[Stored data entries]
- - - - - - -

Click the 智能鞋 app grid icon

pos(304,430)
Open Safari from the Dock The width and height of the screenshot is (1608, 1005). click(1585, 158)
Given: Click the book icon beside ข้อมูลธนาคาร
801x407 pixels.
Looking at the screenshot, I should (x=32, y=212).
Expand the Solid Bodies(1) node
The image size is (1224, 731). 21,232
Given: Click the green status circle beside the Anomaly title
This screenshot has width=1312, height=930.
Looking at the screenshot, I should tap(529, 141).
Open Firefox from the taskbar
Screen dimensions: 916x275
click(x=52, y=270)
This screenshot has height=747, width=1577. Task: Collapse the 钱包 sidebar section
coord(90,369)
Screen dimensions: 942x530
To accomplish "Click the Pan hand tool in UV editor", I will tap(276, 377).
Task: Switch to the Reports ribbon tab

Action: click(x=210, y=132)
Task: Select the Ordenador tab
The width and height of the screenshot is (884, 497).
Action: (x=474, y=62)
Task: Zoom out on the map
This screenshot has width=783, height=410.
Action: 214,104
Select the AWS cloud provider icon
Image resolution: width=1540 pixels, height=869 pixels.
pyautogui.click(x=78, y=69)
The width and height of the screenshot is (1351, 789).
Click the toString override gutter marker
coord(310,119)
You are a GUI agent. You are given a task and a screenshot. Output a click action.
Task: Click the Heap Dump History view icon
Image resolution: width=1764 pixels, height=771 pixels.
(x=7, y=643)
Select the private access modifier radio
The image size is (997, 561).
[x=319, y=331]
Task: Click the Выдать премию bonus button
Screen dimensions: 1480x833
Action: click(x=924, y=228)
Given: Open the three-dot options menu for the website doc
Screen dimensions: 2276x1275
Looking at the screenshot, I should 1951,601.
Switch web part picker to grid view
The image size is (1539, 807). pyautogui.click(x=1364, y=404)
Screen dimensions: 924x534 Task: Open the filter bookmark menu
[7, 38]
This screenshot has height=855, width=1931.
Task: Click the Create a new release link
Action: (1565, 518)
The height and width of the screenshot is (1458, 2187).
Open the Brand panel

- - - - - - -

_EXERCISE REQUIREMENTS_
Look through the data above and return each line where the string "beside" occurs.

_RESULT OF THIS TASK_
Given: Click the book icon beside ข้อมูลธนาคาร
Given: Click the green status circle beside the Anomaly title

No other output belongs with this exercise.